Rats were decapitated and the brains were rapidly harvested, from which the hippocampi were isolated and stored in liquid nitrogen[2762].

Analysis of hippocampal growth hormone and growth hormone receptor protein expression by western blot assay

Total hippocampal protein was extracted and the protein concentration was determined using the BCA protein assay kit (Beijing Taigemei Science and Technology Co., Ltd., Beijing, China). The proteins were separated by 15% sodium dodecyl sulfate polyacrylamide gel electrophoresis and transferred to nitrocellulose membranes. The membranes were incubated with mouse anti-rat growth hormone monoclonal antibody (1:200; Santa Cruz Biotechnology, Santa Cruz, CA, USA), rabbit anti-rat growth hormone receptor polyclonal antibody (1:200; Beijing Biosynthesis Biotechnology Co., Ltd., Beijing, China) and mouse anti-rat β-actin monoclonal antibody (1:1 000; Santa Cruz Biotechnology) at 4°C overnight. Subsequently, the membranes were incubated with horseradish peroxidase conjugated goat anti-rabbit IgG (1:5 000; KPL Corp., Gaithersburg, MD, USA) at room temperature for 1 hour, and bound antibodies were detected with Super ECL Plus ultra-sensitive luminescent solution (Beijing Taigemei). The films were scanned with an EPSON scanner (Epson (China) Co., Ltd., Beijing, China) and the developing strip was analyzed using Quantity One-4.6.2 software (BIO-RAD, Hercules, CA, USA). The relative expression levels of target protein were represented as the ratio of target band absorbance to β-actin absorbance[6364].

Analysis of hippocampal growth hormone, growth hormone receptor and insulin-like growth factor-1 mRNA expression by reverse transcription-PCR

Total hippocampal RNA was extracted with Trizol according to the manufacturer's instructions (Invitrogen, Carlsbad, CA, USA) and reverse transcribed into cDNA. PCR primers were synthesized by Sangoniotech (Shanghai) Co., Ltd., Shanghai, China.
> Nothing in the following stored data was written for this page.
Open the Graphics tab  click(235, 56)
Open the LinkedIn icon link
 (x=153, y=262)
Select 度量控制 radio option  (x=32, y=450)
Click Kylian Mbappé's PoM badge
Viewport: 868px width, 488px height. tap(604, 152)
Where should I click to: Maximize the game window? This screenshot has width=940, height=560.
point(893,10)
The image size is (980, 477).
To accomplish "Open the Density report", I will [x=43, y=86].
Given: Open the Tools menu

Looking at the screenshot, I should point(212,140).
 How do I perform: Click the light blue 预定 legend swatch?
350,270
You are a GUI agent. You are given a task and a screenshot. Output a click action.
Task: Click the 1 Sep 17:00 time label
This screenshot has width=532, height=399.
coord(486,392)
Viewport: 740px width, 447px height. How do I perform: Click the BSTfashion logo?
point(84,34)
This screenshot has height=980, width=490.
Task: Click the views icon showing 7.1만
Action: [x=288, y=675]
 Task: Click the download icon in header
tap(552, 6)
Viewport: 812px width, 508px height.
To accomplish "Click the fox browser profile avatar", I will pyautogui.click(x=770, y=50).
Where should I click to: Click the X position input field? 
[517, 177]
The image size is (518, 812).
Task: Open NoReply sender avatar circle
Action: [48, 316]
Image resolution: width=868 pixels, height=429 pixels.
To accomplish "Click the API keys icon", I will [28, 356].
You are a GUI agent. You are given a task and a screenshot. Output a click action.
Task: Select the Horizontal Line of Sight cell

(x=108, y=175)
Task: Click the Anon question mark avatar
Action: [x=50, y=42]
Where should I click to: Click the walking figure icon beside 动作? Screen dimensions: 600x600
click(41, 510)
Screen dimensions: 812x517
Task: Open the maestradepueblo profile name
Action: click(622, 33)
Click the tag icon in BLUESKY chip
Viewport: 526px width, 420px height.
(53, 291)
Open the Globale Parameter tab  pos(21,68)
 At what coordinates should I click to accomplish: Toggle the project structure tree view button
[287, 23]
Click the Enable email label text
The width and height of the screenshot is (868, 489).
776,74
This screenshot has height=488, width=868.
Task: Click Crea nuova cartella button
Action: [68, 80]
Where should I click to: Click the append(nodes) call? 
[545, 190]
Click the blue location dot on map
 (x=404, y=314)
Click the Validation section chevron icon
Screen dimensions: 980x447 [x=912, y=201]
The PCR primer sequences are as follows:

The PCR conditions were: 94°C for 2 minutes, 94°C for 30 seconds, 50–65°C for 30 seconds, and 72°C for 1 minute. Amplification products (5 μL) and DNA Ladder (5 μL; Beijing Taigemei) were subjected to 2% agarose gel electrophoresis (90 V, 40 minutes) and visualized using a ZF UV transmittance and reflection analyzer (Jiapeng Technology Co., Ltd., Shanghai, China). Quantitative analysis was performed using Quantity One-4.6.2 software, and the relative mRNA expression levels were represented as the ratio of target band absorbance to β-actin absorbance[246566].

Statistical analysis

Data were analyzed using SPSS 15.0 software (SPSS, Chicago, IL, USA) and are expressed as mean ± SD. Differences between groups were compared using one-way analysis of variance, and pairwise comparisons were performed using the q test. A P value < 0.05 was regarded as statistically significant.